Les décideurs de la Réserve fédérale américaine ont averti qu'une forte demande en infrastructures d'intelligence artificielle pourrait prolonger les pressions sur les prix, un facteur qui compliquerait la décision sur les taux d'intérêt lors des prochaines réunions. Selon le procès-verbal de l'agence, cette demande soutenue « maintiendrait probablement une pression à la hausse sur les prix des produits technologiques et de l'électricité ».
Cette observation intervient à un moment délicat pour la banque centrale, qui cherche à contenir l'inflation sans ralentir l'activité économique. Les dépenses massives en centres de données, en puces et en énergie pour alimenter les modèles d’IA sont devenues une variable difficile à intégrer dans les modèles traditionnels de l’organisme.
Pourquoi l’IA inquiète la Fed
L’argument des responsables est concret : construire et exploiter l’infrastructure qui soutient l’IA consomme d’énormes quantités d’électricité et nécessite des composants technologiques spécifiques. Cet appétit fait grimper les prix de l’énergie et du matériel, deux catégories qui se répercutent sur le reste de l’économie.

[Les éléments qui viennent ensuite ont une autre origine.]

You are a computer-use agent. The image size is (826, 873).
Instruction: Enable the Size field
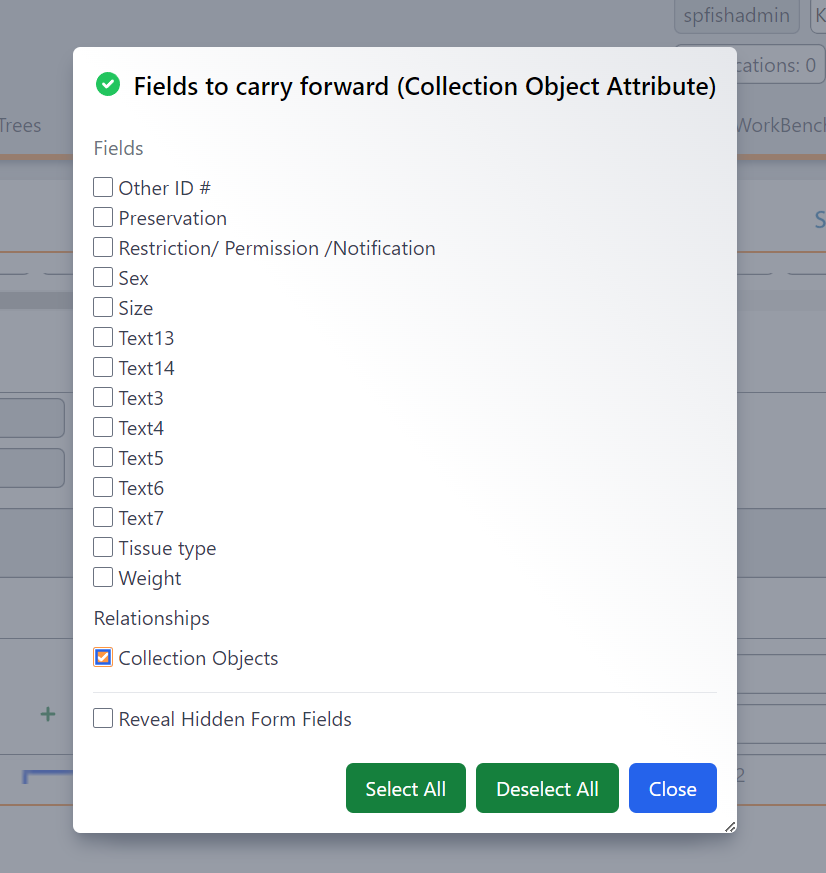(x=102, y=307)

L'électricité, en particulier, est un point sensible. Les centres de données qui forment et exécutent des modèles linguistiques nécessitent une offre constante et croissante, ce qui exerce une pression sur les tarifs des foyers et des entreprises dans plusieurs régions des États-Unis. Contrairement à un choc ponctuel, il s’agit d’une demande structurelle qui pourrait rester élevée pendant des années.

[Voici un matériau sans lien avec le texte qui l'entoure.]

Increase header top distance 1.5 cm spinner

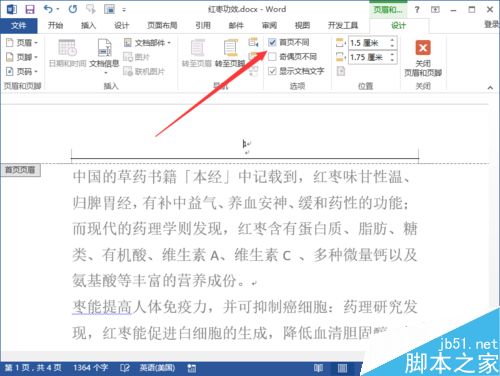coord(392,40)
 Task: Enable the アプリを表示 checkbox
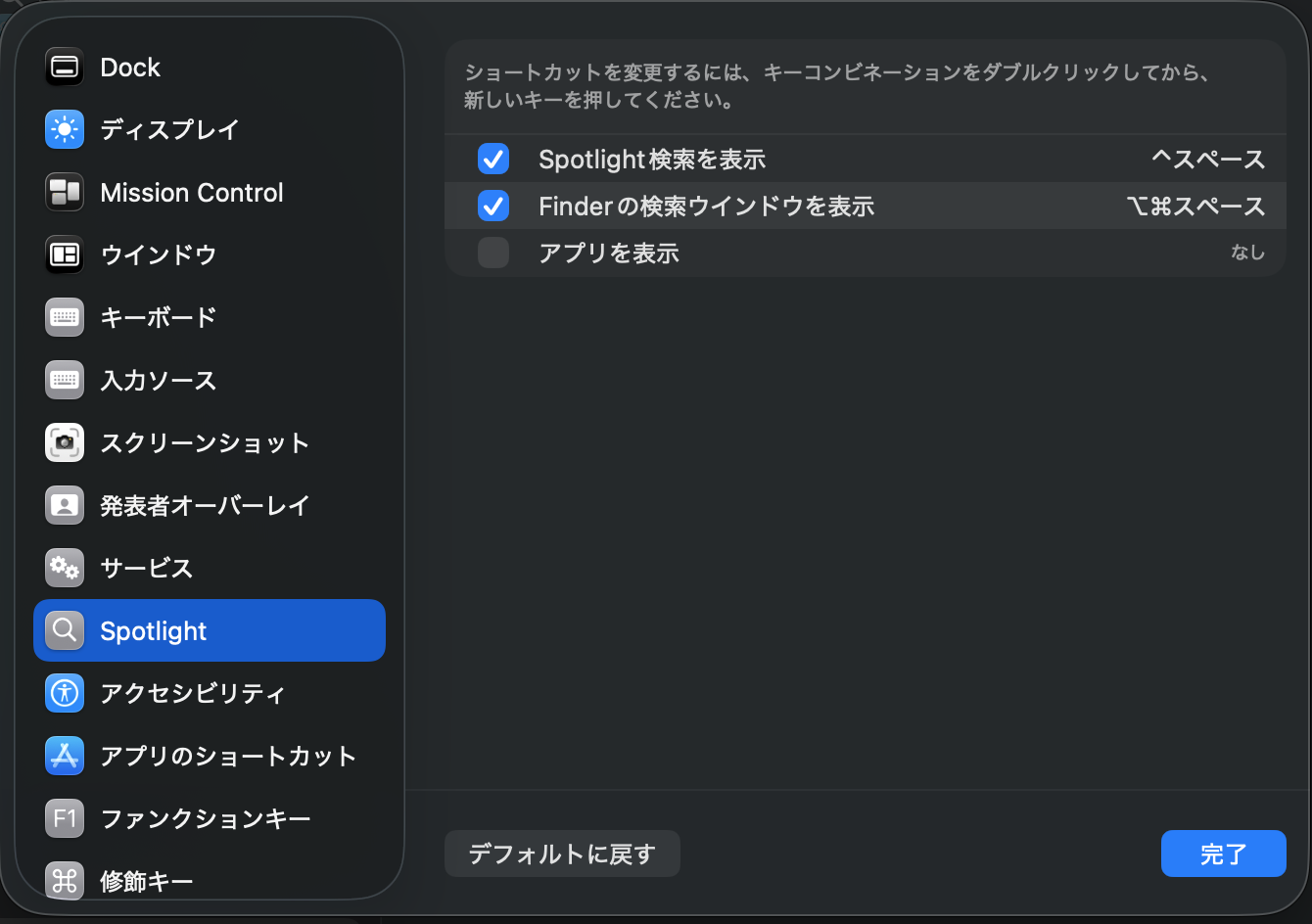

Selon le procès-verbal du Comité fédéral de l'Open Market, cette composante ajoute de l'incertitude aux prévisions d'inflation, au moment même où le marché attendait des signaux plus clairs sur l'orientation des taux.
Quels sont les enjeux pour les marchés
Le dilemme de la Fed a des effets qui vont au-delà des valeurs technologiques. Les attentes en matière de taux d’intérêt servent de thermomètre pour tous les actifs à risque, y compris les crypto-monnaies. Lorsque le marché anticipe des réductions, davantage de capitaux ont tendance à affluer vers des actifs volatils comme le Bitcoin ; lorsque la politique reste restrictive, ce flux se refroidit.
Les outils qui mesurent les probabilités de mouvements des taux, tels que le CME FedWatch, reflètent cette sensibilité en temps réel. Tout signe indiquant que l’inflation mettra plus de temps à s’atténuer a tendance à retarder les paris sur de l’argent moins cher.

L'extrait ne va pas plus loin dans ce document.